** Exercise inputs **
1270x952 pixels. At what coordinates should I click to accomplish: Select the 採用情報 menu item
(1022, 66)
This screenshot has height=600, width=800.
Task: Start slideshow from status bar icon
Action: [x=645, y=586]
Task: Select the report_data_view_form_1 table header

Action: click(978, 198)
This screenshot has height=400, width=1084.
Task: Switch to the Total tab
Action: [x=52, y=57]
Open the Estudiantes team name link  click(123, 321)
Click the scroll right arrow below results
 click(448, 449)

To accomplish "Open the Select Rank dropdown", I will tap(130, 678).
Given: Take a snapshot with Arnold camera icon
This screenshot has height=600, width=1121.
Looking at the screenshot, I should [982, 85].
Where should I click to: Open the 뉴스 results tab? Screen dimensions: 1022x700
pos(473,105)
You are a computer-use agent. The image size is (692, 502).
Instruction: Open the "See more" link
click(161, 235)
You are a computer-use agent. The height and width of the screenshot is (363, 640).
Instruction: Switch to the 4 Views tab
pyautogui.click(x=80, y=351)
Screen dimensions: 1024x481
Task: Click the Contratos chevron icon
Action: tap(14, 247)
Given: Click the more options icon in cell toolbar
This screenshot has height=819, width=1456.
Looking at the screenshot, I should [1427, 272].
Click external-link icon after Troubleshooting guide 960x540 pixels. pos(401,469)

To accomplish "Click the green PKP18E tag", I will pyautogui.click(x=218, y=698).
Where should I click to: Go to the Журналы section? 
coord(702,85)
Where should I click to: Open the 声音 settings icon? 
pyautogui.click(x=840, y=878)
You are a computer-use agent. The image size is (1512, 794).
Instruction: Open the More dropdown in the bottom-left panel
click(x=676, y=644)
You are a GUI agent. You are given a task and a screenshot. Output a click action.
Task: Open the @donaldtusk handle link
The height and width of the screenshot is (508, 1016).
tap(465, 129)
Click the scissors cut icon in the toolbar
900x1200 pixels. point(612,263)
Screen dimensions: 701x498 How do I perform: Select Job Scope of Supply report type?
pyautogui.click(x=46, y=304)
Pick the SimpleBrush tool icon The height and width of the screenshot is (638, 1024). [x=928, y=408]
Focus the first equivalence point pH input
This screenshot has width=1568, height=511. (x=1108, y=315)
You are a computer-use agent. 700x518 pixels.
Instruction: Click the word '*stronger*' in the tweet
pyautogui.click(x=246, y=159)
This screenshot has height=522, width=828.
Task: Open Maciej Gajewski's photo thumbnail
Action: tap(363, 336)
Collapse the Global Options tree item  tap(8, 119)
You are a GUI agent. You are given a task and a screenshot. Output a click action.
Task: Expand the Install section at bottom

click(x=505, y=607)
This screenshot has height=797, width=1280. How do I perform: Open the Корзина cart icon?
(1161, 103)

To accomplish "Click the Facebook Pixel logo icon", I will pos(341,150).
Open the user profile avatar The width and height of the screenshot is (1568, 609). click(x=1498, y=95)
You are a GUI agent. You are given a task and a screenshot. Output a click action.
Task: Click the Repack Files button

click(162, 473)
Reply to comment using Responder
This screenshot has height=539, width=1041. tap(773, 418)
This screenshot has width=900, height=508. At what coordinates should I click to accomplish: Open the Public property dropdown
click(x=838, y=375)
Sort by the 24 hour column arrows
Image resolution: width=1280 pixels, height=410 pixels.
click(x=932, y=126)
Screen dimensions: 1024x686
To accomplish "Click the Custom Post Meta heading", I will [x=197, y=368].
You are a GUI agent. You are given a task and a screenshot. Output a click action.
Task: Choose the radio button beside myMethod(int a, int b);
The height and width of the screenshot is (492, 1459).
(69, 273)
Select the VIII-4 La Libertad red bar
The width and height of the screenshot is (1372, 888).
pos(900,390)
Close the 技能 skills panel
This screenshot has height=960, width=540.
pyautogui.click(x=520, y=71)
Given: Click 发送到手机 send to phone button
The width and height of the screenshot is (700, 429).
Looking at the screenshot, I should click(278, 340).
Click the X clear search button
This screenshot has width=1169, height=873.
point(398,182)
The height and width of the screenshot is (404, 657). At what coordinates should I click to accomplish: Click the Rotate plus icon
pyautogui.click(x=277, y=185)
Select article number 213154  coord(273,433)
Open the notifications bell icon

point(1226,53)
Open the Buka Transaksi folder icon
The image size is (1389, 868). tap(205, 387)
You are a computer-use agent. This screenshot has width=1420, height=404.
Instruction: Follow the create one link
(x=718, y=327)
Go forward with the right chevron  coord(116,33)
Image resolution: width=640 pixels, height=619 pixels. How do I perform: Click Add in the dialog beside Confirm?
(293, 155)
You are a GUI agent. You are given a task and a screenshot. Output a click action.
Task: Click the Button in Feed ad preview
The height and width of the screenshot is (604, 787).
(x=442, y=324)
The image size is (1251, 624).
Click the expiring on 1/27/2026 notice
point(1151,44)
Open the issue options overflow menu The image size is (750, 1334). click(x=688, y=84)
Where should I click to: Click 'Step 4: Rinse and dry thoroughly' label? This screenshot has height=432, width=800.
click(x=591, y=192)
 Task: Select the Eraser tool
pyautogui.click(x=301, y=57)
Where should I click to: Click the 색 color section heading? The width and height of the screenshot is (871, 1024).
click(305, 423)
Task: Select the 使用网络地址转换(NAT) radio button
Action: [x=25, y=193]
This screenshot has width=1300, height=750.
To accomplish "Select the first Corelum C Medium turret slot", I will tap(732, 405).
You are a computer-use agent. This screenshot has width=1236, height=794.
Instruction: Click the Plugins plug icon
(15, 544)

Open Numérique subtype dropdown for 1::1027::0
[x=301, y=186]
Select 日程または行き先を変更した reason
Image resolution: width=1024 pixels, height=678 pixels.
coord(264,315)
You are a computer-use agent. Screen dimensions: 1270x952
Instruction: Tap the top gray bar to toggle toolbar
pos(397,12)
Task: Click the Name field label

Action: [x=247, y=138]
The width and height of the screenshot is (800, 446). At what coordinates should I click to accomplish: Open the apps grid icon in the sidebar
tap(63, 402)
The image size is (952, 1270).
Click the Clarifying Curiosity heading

** Task to complete **
Transcribe the data above in full, keeping every word as it is.

** Response to this exercise **
1270x952 pixels. At what coordinates should I click to accomplish: Select the 採用情報 menu item
(1022, 66)
This screenshot has height=600, width=800.
Task: Start slideshow from status bar icon
Action: [x=645, y=586]
Task: Select the report_data_view_form_1 table header

Action: click(978, 198)
This screenshot has height=400, width=1084.
Task: Switch to the Total tab
Action: [x=52, y=57]
Open the Estudiantes team name link  click(123, 321)
Click the scroll right arrow below results
 click(448, 449)

To accomplish "Open the Select Rank dropdown", I will tap(130, 678).
Given: Take a snapshot with Arnold camera icon
This screenshot has height=600, width=1121.
Looking at the screenshot, I should [982, 85].
Where should I click to: Open the 뉴스 results tab? Screen dimensions: 1022x700
pos(473,105)
You are a computer-use agent. The image size is (692, 502).
Instruction: Open the "See more" link
click(161, 235)
You are a computer-use agent. The height and width of the screenshot is (363, 640).
Instruction: Switch to the 4 Views tab
pyautogui.click(x=80, y=351)
Screen dimensions: 1024x481
Task: Click the Contratos chevron icon
Action: tap(14, 247)
Given: Click the more options icon in cell toolbar
This screenshot has height=819, width=1456.
Looking at the screenshot, I should [1427, 272].
Click external-link icon after Troubleshooting guide 960x540 pixels. pos(401,469)

To accomplish "Click the green PKP18E tag", I will pyautogui.click(x=218, y=698).
Where should I click to: Go to the Журналы section? 
coord(702,85)
Where should I click to: Open the 声音 settings icon? 
pyautogui.click(x=840, y=878)
You are a computer-use agent. The image size is (1512, 794).
Instruction: Open the More dropdown in the bottom-left panel
click(x=676, y=644)
You are a GUI agent. You are given a task and a screenshot. Output a click action.
Task: Open the @donaldtusk handle link
The height and width of the screenshot is (508, 1016).
tap(465, 129)
Click the scissors cut icon in the toolbar
900x1200 pixels. point(612,263)
Screen dimensions: 701x498 How do I perform: Select Job Scope of Supply report type?
pyautogui.click(x=46, y=304)
Pick the SimpleBrush tool icon The height and width of the screenshot is (638, 1024). [x=928, y=408]
Focus the first equivalence point pH input
This screenshot has width=1568, height=511. (x=1108, y=315)
You are a computer-use agent. 700x518 pixels.
Instruction: Click the word '*stronger*' in the tweet
pyautogui.click(x=246, y=159)
This screenshot has height=522, width=828.
Task: Open Maciej Gajewski's photo thumbnail
Action: tap(363, 336)
Collapse the Global Options tree item  tap(8, 119)
You are a GUI agent. You are given a task and a screenshot. Output a click action.
Task: Expand the Install section at bottom

click(x=505, y=607)
This screenshot has height=797, width=1280. How do I perform: Open the Корзина cart icon?
(1161, 103)

To accomplish "Click the Facebook Pixel logo icon", I will pos(341,150).
Open the user profile avatar The width and height of the screenshot is (1568, 609). click(x=1498, y=95)
You are a GUI agent. You are given a task and a screenshot. Output a click action.
Task: Click the Repack Files button

click(162, 473)
Reply to comment using Responder
This screenshot has height=539, width=1041. tap(773, 418)
This screenshot has width=900, height=508. At what coordinates should I click to accomplish: Open the Public property dropdown
click(x=838, y=375)
Sort by the 24 hour column arrows
Image resolution: width=1280 pixels, height=410 pixels.
click(x=932, y=126)
Screen dimensions: 1024x686
To accomplish "Click the Custom Post Meta heading", I will [x=197, y=368].
You are a GUI agent. You are given a task and a screenshot. Output a click action.
Task: Choose the radio button beside myMethod(int a, int b);
The height and width of the screenshot is (492, 1459).
(69, 273)
Select the VIII-4 La Libertad red bar
The width and height of the screenshot is (1372, 888).
pos(900,390)
Close the 技能 skills panel
This screenshot has height=960, width=540.
pyautogui.click(x=520, y=71)
Given: Click 发送到手机 send to phone button
The width and height of the screenshot is (700, 429).
Looking at the screenshot, I should click(278, 340).
Click the X clear search button
This screenshot has width=1169, height=873.
point(398,182)
The height and width of the screenshot is (404, 657). At what coordinates should I click to accomplish: Click the Rotate plus icon
pyautogui.click(x=277, y=185)
Select article number 213154  coord(273,433)
Open the notifications bell icon

point(1226,53)
Open the Buka Transaksi folder icon
The image size is (1389, 868). tap(205, 387)
You are a computer-use agent. This screenshot has width=1420, height=404.
Instruction: Follow the create one link
(x=718, y=327)
Go forward with the right chevron  coord(116,33)
Image resolution: width=640 pixels, height=619 pixels. How do I perform: Click Add in the dialog beside Confirm?
(293, 155)
You are a GUI agent. You are given a task and a screenshot. Output a click action.
Task: Click the Button in Feed ad preview
The height and width of the screenshot is (604, 787).
(x=442, y=324)
The image size is (1251, 624).
Click the expiring on 1/27/2026 notice
point(1151,44)
Open the issue options overflow menu The image size is (750, 1334). click(x=688, y=84)
Where should I click to: Click 'Step 4: Rinse and dry thoroughly' label? This screenshot has height=432, width=800.
click(x=591, y=192)
 Task: Select the Eraser tool
pyautogui.click(x=301, y=57)
Where should I click to: Click the 색 color section heading? The width and height of the screenshot is (871, 1024).
click(305, 423)
Task: Select the 使用网络地址转换(NAT) radio button
Action: [x=25, y=193]
This screenshot has width=1300, height=750.
To accomplish "Select the first Corelum C Medium turret slot", I will tap(732, 405).
You are a computer-use agent. This screenshot has width=1236, height=794.
Instruction: Click the Plugins plug icon
(15, 544)

Open Numérique subtype dropdown for 1::1027::0
[x=301, y=186]
Select 日程または行き先を変更した reason
Image resolution: width=1024 pixels, height=678 pixels.
coord(264,315)
You are a computer-use agent. Screen dimensions: 1270x952
Instruction: Tap the top gray bar to toggle toolbar
pos(397,12)
Task: Click the Name field label

Action: [x=247, y=138]
The width and height of the screenshot is (800, 446). At what coordinates should I click to accomplish: Open the apps grid icon in the sidebar
tap(63, 402)
The image size is (952, 1270).
Click the Clarifying Curiosity heading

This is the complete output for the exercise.